On March 9, 1949, Magdalena began her maiden voyage from London to the port of Santos (SP). After arriving in Brazil, the ship went to the ports of Buenos Aires and Montevideo. Magdalena made another stopover in Santos and before returning to Europe would make another stop in Rio de Janeiro.
However, as it passed along the coast of Rio de Janeiro, Magdalena collided with submerged rocks on the Tijucas Islands, had its hull broken and ran aground. The ship had insulation mechanisms in some basements to prevent shipwreck. However, attempts to withdraw water with the use of bombs have failed. They decided to try to tow the ship to the port for repairs and during the tow, the ship left in the middle in front of the beach of Leme (RJ) where several people watched the rescue attempt. To the surprise of all the stern (rear of the ship) remained floating until stranding on the beach of Imbuí, in Niteroi.

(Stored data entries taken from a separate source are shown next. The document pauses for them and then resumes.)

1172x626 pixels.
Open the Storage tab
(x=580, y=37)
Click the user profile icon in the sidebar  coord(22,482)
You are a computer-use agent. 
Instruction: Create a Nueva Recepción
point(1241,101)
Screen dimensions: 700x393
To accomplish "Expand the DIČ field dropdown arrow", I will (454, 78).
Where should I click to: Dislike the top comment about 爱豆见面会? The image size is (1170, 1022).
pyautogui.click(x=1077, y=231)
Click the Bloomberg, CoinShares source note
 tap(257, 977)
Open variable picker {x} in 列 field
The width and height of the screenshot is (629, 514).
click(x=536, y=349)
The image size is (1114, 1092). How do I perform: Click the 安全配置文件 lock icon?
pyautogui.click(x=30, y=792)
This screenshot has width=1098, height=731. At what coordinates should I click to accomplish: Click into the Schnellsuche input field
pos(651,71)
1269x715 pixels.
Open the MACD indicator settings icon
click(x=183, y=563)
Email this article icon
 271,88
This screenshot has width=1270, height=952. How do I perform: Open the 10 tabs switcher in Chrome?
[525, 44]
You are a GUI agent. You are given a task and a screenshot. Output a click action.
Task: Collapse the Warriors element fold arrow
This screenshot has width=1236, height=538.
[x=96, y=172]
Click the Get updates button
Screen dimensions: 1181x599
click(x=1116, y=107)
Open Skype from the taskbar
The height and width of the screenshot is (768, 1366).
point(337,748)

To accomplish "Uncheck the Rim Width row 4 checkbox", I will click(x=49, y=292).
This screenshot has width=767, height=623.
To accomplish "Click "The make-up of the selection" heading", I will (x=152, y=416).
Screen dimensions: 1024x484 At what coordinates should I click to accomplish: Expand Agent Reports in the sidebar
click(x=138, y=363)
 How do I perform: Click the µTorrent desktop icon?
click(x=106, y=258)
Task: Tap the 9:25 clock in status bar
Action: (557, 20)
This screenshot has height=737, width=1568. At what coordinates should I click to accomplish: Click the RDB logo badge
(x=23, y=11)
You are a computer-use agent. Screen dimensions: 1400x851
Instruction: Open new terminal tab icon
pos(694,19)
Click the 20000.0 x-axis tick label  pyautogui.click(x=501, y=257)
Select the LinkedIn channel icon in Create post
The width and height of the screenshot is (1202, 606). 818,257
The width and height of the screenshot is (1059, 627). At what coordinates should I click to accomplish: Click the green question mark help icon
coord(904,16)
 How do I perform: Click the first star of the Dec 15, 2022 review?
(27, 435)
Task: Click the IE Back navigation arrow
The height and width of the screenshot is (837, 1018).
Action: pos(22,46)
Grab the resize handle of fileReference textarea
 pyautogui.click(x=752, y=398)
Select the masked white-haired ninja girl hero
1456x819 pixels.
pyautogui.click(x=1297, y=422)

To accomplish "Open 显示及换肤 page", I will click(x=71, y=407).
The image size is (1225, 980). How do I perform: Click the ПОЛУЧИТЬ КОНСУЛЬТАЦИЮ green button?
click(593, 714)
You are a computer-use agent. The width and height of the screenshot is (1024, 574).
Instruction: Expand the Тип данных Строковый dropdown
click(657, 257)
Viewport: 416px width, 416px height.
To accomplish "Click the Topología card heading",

COURSE - For the realization of the tourist diving in shipwreck it is necessary to carry out a course of diving according to the depth in which the ship is. For boats that are at a maximum of 18 meters from the surface, a basic diving course is required, in which swimming techniques, safety procedures and how to use self-contained breathing apparatus are taught. The minimum age for the basic course is 18 years, and the average duration of the course is four days.
With the advanced course it is possible to perform dives with depth of up to 40 meters, in addition to learning fundamentals for night diving. And for the tourists who wish to enter the boat during the dive it is necessary to take a specific course of shipwreck of longer duration.